Cisco's release of the Model Provenance Kit as an open-source tool for verifying AI model lineage is worth noting here because it points toward the direction governance needs to go. The tool asks a simple question for AI models: is this model what it claims to be, and can we verify its origin? That question applies with equal force to every open source package in every production build. Most organizations cannot answer it. The answer requires knowing not just what packages you have declared, but what packages actually entered your build, through what workflow, from what source, and whether any of that changed between declaration and execution.
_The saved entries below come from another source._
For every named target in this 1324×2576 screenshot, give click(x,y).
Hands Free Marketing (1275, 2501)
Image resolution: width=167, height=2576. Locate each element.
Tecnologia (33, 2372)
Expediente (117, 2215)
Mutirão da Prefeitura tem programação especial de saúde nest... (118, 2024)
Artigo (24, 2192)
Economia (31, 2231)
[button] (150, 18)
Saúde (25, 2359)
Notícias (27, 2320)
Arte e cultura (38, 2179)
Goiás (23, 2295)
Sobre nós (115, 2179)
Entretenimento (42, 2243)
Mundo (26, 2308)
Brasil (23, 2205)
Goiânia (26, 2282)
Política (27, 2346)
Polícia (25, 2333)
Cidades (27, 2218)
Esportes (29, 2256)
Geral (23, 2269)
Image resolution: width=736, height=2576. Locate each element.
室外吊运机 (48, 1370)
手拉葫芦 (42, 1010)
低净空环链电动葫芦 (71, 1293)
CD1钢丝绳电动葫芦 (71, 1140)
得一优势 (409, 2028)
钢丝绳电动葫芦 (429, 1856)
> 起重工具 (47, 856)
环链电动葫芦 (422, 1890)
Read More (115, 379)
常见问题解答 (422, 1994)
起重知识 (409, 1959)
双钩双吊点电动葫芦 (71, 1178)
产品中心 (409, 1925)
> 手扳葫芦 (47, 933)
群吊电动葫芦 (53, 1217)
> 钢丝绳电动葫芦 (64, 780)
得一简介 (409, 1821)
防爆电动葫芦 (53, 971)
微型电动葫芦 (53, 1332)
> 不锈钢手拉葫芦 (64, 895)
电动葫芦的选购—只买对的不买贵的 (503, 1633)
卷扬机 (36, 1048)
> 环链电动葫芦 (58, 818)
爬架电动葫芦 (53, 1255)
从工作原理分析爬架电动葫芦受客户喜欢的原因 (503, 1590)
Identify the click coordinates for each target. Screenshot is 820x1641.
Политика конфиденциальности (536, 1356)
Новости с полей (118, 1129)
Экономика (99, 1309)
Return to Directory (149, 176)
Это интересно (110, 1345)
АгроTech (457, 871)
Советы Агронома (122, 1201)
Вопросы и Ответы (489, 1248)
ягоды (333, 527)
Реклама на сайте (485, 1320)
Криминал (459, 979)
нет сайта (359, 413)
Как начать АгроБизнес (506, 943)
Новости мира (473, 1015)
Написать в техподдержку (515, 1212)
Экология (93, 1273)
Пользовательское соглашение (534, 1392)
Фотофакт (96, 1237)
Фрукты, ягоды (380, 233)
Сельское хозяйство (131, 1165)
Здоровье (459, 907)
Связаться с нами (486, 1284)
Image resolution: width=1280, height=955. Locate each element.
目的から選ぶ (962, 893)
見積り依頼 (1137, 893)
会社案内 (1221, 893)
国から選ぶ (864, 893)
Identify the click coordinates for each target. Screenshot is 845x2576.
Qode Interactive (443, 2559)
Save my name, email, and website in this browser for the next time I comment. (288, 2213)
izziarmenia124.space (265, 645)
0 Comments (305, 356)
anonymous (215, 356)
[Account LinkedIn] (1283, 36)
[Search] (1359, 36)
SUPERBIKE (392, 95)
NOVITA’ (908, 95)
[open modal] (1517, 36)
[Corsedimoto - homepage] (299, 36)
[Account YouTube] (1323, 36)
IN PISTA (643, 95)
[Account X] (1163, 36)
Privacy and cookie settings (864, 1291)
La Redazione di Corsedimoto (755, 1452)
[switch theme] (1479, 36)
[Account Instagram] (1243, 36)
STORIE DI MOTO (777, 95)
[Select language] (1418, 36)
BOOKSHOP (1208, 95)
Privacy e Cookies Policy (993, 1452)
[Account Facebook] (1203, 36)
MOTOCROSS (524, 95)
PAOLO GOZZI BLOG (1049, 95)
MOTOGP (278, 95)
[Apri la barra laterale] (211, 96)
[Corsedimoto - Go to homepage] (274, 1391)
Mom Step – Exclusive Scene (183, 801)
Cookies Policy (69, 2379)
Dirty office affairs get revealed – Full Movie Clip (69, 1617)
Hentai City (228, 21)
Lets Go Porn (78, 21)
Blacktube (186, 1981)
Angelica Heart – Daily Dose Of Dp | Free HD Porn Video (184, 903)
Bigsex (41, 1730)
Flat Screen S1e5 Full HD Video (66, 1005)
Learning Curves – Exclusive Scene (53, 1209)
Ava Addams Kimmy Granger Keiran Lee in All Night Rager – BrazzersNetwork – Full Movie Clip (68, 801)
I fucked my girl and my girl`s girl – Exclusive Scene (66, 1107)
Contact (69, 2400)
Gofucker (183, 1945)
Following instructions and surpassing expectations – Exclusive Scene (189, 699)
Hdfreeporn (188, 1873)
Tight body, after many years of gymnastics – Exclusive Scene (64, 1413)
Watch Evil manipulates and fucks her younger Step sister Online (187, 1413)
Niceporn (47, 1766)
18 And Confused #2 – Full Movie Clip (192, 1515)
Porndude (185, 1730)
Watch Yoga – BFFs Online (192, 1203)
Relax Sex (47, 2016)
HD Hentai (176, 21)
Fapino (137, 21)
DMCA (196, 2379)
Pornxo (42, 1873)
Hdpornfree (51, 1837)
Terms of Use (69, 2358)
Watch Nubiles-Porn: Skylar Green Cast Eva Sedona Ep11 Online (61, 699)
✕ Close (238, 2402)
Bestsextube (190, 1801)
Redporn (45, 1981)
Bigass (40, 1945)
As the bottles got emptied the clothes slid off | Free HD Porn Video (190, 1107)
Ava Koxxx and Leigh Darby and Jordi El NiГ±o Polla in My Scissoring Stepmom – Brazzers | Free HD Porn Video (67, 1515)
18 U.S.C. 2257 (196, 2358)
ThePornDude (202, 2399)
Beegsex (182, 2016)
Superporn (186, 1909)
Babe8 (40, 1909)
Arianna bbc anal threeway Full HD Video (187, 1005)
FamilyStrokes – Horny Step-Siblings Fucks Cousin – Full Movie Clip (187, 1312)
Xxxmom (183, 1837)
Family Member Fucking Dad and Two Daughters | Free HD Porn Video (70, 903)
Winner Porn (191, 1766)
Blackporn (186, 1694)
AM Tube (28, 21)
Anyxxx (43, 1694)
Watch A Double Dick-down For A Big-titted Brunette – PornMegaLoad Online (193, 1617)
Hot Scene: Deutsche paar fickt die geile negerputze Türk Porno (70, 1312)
The CFO's Version of the Problem
I want to be precise about what the financial and executive accountability framing actually requires, because I have watched it get misapplied. The point is not that executives should be afraid of breaches. Fear is not a governance strategy. The point is that the regulatory and legal environment has changed the structure of the incentives, and governance should reflect that change.
Specifically: the organizations most exposed in the current environment are those where security decisions are being made at the wrong level with the wrong information. The CISO who cannot get budget for software supply chain governance is not the problem. The governance model that makes software supply chain risk invisible to the people who control the budget is the problem. The federal guidance that has reframed the software supply chain as an active breach vector, not a compliance domain, is pointing at something real: the decisions that determine blast radius are not made during an incident. They are made in the architecture reviews, the procurement processes, and the budget cycles that happen long before any attacker shows up.
The organizations that treated open source governance as a technical problem to be solved below the CFO's visibility are now discovering that the CFO's visibility does not protect the CFO. The breach notification letter, the regulatory inquiry, the class action filing, they do not check whether the CFO knew about the dependency graph. They check whether the governance infrastructure that should have governed it was in place. In most enterprises, it was not.
The correct frame for the executive team is the same one that applies to every other material liability: documented due diligence, assigned ownership, and a defensible record of the decisions made. Open source is infrastructure. It is in production. It is in your AI development stack, your CI/CD pipelines, your developer tooling, and your build environments. The governance it requires is not different in kind from the governance you apply to financial instruments, vendor contracts, or data assets.
The organizations that pulled in the compromised elementary-data package had no provenance chain to consult and no record of a governance decision made before that package entered the build. The Bitwarden CLI compromise swept credentials across cloud platforms, code repositories, and AI tooling simultaneously, and the organizations on the receiving end discovered the exposure after the fact, not through governance. Both incidents share the same root: the tradeoff of choosing open source was accepted implicitly, distributed across a dependency graph, and never assigned to an owner. That is what unpriced autonomy looks like when it collects its cost.
It is different in the fact that most organizations have not yet applied it. The incidents of the last week are a signal about what that gap costs.